Senior Sarah Apgar walks along the salted sidewalk toward the Oxley Equestrian Center at Cornell University on Feb. 16. As she opens the glass front doors, which fogged because of the cold, the familiar smell of dirt and hay wafts up her nostrils.
Overhead, dim fluorescent lights illuminate the 250 foot by 90 foot arena as the Ithaca College equestrian team joins 11 other schools from around New York state to compete at the last Cornell Show of the season. The faint thud of hooves softly echoes throughout the facility as Cornell’s riders warm up prior to the show. Hanging over the riders near the ceiling are 24 red banners, which signify each National Championship Cornell’s accomplished varsity team has won in the program’s history — an honor Ithaca’s club team would one day like to receive.
The Ithaca College equestrian team is an on-campus club founded 17 years ago that has been trying to gain recognition as a varsity sport. Until then, the team is limited in its practice time because of financial constraints and team status. This also translates into competitions, as Apgar said she and the rest of her team are at a disadvantage before they even mount their horses.
“We use Cornell’s horses, which a lot of us haven’t ever ridden before,” she said. “We get no warm-up, we just get on and ride. Whereas if we hosted our own shows, we would have that advantage that Cornell and other varsity programs have.”
In 2012, ICET member Kathleen Burns ’12 began to vie for the team to gain varsity status when the college needed to add a women’s sport to comply with Title IX legislation. When sculling was chosen in 2012 to become the newest women’s varsity sport, the equestrian team was left behind. After the decision was made to keep the team as a club sport, ICET president Sarah Farmer-Smith said she was told by an Office of Intercollegiate Athletics staff member to temper the team’s advocacy for varsity status when she became club president in the fall of 2012.
For a club team to be considered for varsity sport status, the organization’s head officers must submit a form to the athletics office. Then it must receive a recommendation from the college’s Gender Equity Committee, which meets annually to review the college’s athletic teams and its compliance with Title IX requirements.
Next, several aspects of the sport are reviewed, including coaching availability, competition at the varsity level in the region and the amount of local recruiting available for the sport. After all of this is considered, the committee can recommend the sport to President Tom Rochon, who then makes the final decision.
Michelle Manning, assistant director of intercollegiate athletics, said the college is not ready to add a varsity team for the next academic year. Despite the wait, ICET member sophomore Krista Vrabel said the team is remaining optimistic that its proposals will eventually convince the athletics office to add equestrian as the 28th varsity sport.
“There has been talk of ICET becoming a varsity sport, and our entire team would be ecstatic if that were to happen,” Vrabel said. “I believe that every single team member wants us to go varsity and hopes that it will happen soon.”

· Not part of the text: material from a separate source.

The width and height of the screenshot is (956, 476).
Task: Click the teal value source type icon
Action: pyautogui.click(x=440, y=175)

The ICET currently has 30 members, and seniors Farmer-Smith and vice president Rachel Schechter coordinate the club. Members must pay fees each semester to have access to lessons and the team’s practice facility, If Only Farm, in Freeville, N.Y. The facility is a 15-minute drive from campus, and team members carpool to practice and events because the college doesn’t provide transportation for clubs.
Once at the farm, riders are given the choice to practice either once or twice per week. While members are not required to compete in shows, the 12 riders who choose to compete typically practice twice per week, Farmer-Smith said. Fees vary each year, but once-a-week riders will pay between $300 and $500 while those who opt for the maximum practice time will pay between $600 and $800.

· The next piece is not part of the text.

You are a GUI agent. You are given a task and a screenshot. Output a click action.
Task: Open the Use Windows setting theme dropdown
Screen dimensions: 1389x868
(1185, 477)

Meanwhile, Cornell University provides the 30 members of its equestrian team riding lessons at no cost. The university also provides box stalls for horses on campus.
The limited amount the team can practice affects its performance. Schechter said the team would like varsity status because it’s currently fighting an uphill battle at events. The teams the riders compete against, like Cornell University and Alfred University, are certified varsity programs, and they practice more, which allows them to form greater chemistry with their horses and hone their technique.

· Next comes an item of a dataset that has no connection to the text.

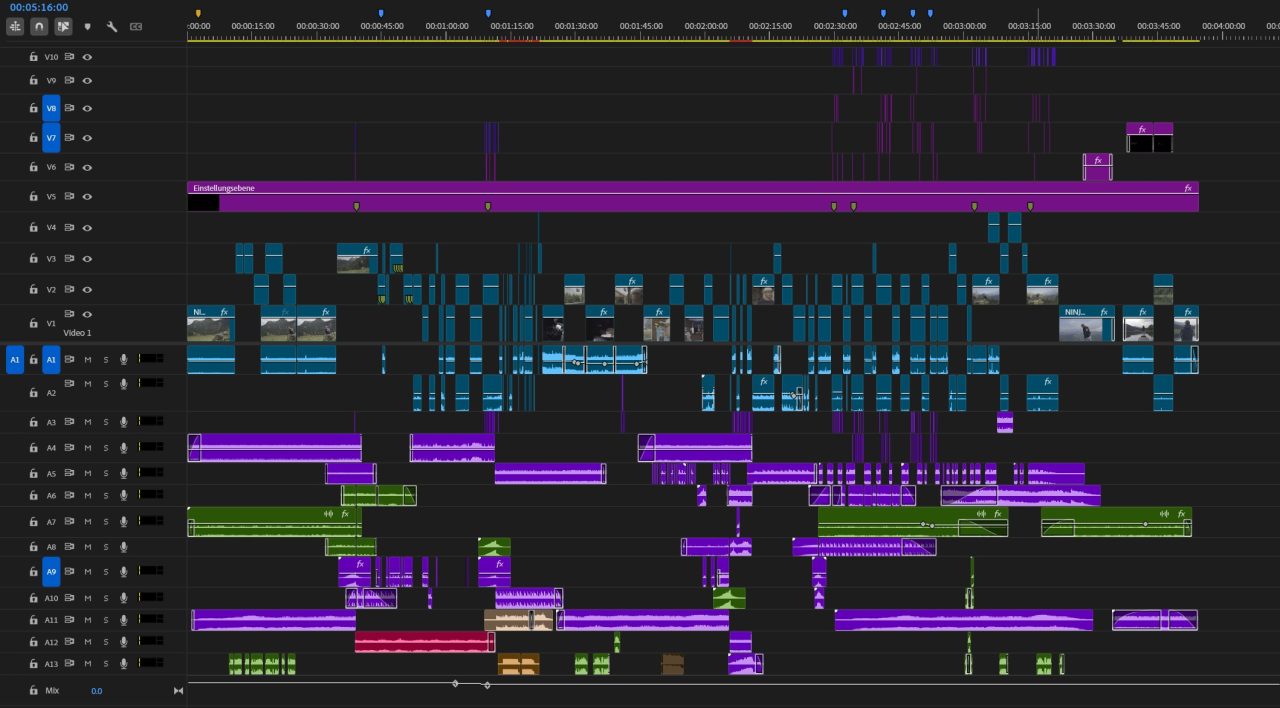1280x708 pixels.
Task: Target the V6 track header
Action: click(x=51, y=167)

“Most sports you practice every day, and because we don’t, we’re at a little bit more of a disadvantage,” she said. “Right now, most of us ride once or twice per week, which is a lot less than all of the other varsity teams we compete against.”
According to Vrabel, the club’s routine consists of bringing its horses in, grooming them and then tacking up — outfitting the horse with a saddle, stirrups, bridles, halters, reins, bits and harnesses prior to riding. After that, athletes rides their horses through three to four course cycles, and they cool down by walking their horses out until their heartbeat returns to resting rate.
Apgar said the team is limited in not only its practice time, but also team workouts, which improves team unity.
“It is really expensive — we pay out of pocket for lessons,” she said. “We also can’t have team workouts. Looking at the Cornell team, they’re riding so many more times a week, and they’re lifting and going to the gym, and it doesn’t cost [riders] nearly as much money.”
Apgar also said riders should ideally practice three to four times a week. Vrabel said varsity status would level the playing field for when the team competes at events and shows.
“More practice time would allow us to become more competitive,” she said. “We compete against varsity schools such as Cornell and Alfred, and while we have become a very competitive team, it’s hard when we’re only allowed to practice one-fourth the time that they are practicing.”
Vrabel admitted she can’t practice as much as she’d like because of the steep cost of lessons.
Last year, the ICET finished second in the regional standing behind Alfred. Farmer-Smith said she was surprised at how well the team has been doing since she has been involved, even despite limited practice time.
“I would say during the last four years we have definitely become a strong force to be reckoned with,” she said.
Farmer-Smith also said the riders’ strong performances have caused others to take notice of the team, including competitors and potential recruits. She said performing well at competitions may convince the athletics office to grow the program and provide additional resources to help offset travel and equipment expenses.
ICET member junior Maria Amalia Van Buskirk said though making the ICET a varsity sport would take a concerted effort by the athletics office at the college, she is optimistic that it is listening.
“The hard part is it takes a lot of money and there would have to be a facility,” Van Buskirk said. “It would definitely be a huge commitment by the school, but the idea has been brought up a few times, and I think they’re definitely paying attention.